TORONTO (AP) — Justin Bieber faced a hostile homecoming during his halftime performance at Canada's football Grey Cup, facing boos and jeers.
The Toronto crowd booed Sunday when the 18-year-old pop star's face popped up on the JumboTron screen. They booed when a host spoke his name. And they booed as he took the stage and throughout his medley of the chart-topper "Boyfriend" and the disco-inflected "Beauty and a Beat."
If Mr. Bieber was bothered, it didn't show.
"Thank you so much, Canada," Mr. Bieber said. "I love you."
Earlier in the week, Mr. Bieber was presented with a Diamond Jubilee Medal by Prime Minister Stephen Harper and caused a scene by wearing overalls, unbuttoned on one shoulder, over a white T-shirt, with a backwards baseball cap.
There was sufficient uproar that Mr. Harper even weighed in on Twitter.
"In fairness to (Mr. Bieber)," Mr. Harper tweeted Sunday, "I told him I would be wearing my overalls, too."

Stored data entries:
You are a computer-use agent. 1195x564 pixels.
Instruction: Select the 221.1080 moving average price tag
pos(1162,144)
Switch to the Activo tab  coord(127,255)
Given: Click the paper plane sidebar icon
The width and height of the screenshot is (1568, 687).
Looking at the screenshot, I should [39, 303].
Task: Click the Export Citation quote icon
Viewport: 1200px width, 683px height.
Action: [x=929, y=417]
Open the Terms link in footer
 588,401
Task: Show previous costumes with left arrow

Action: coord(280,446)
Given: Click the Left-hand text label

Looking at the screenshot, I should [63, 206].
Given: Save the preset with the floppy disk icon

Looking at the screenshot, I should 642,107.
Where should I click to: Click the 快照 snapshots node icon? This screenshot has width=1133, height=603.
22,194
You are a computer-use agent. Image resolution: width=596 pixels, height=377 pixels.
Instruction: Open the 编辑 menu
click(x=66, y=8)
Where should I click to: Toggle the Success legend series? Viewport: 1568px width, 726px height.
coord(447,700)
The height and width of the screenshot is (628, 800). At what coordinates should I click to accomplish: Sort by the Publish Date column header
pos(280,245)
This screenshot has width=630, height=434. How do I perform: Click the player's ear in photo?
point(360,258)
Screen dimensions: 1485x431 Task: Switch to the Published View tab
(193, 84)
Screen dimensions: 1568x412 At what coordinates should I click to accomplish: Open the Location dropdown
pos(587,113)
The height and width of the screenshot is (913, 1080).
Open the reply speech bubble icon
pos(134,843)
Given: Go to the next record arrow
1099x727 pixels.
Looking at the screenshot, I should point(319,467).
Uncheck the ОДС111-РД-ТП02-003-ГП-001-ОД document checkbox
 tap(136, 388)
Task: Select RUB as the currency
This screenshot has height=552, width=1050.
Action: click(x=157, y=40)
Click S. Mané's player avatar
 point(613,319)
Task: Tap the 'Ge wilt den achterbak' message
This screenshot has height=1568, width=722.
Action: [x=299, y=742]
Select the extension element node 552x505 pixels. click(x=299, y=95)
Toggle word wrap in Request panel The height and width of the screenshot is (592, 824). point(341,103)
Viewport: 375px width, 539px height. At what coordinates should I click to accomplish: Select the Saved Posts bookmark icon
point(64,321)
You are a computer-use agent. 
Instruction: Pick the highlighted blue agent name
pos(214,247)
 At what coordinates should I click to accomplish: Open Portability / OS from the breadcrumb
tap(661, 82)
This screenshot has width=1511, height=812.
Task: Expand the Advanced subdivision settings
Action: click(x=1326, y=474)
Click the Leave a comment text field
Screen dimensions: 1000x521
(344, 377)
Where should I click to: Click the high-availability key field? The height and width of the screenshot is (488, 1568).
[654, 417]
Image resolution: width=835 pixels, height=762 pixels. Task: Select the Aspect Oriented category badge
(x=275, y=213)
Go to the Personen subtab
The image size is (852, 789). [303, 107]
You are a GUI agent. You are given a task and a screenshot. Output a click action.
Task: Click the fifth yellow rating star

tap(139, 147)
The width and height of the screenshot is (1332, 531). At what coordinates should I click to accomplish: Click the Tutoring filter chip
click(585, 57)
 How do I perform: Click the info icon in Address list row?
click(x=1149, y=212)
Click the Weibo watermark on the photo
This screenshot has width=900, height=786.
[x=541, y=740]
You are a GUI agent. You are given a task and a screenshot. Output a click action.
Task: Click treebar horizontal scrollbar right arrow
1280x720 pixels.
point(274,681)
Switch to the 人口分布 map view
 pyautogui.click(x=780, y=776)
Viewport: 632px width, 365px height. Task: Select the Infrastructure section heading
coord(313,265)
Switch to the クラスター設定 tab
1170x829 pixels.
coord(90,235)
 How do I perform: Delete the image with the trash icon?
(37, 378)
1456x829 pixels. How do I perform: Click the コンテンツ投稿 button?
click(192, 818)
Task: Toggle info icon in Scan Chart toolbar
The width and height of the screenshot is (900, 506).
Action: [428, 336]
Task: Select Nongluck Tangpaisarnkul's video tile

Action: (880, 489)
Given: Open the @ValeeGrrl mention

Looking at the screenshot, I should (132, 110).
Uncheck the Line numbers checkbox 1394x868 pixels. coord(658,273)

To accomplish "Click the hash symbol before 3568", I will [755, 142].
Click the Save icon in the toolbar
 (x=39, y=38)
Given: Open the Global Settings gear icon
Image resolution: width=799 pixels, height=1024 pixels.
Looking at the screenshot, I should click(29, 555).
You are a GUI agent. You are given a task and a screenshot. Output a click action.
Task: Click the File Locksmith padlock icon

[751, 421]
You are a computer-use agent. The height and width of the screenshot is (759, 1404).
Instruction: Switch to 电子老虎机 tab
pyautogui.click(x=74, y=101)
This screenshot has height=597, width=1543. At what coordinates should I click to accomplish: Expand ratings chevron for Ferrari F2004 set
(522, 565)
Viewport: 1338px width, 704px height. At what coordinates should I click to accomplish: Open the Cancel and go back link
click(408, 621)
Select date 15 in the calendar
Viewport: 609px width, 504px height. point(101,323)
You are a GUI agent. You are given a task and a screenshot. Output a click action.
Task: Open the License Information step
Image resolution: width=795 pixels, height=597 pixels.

▶ Action item
Take the news report on Justin Bieber's Grey Cup halftime show further, beginning right after its final sentence. You can ignore the lines above; they aren't needed here.

▶ Expected answer
The Canadian Football League may have been hoping to court Mr. Bieber's army of tween followers on Sunday. But recent Grey Cup halftime performers have skewed toward the comparatively heavy likes of Nickelback and Lenny Kravitz.
"J-Biebs doesn't scream football, you know? Neither does Carly Rae Jepsen," said Ryan Prisque, 22, of Calgary, Alberta.
The 27-year-old Miss Jepsen also received a mixed reaction at first Sunday but won over the crowd during an enthusiastic medley of her latest single, "This Kiss," and her infectious hit "Call Me Maybe."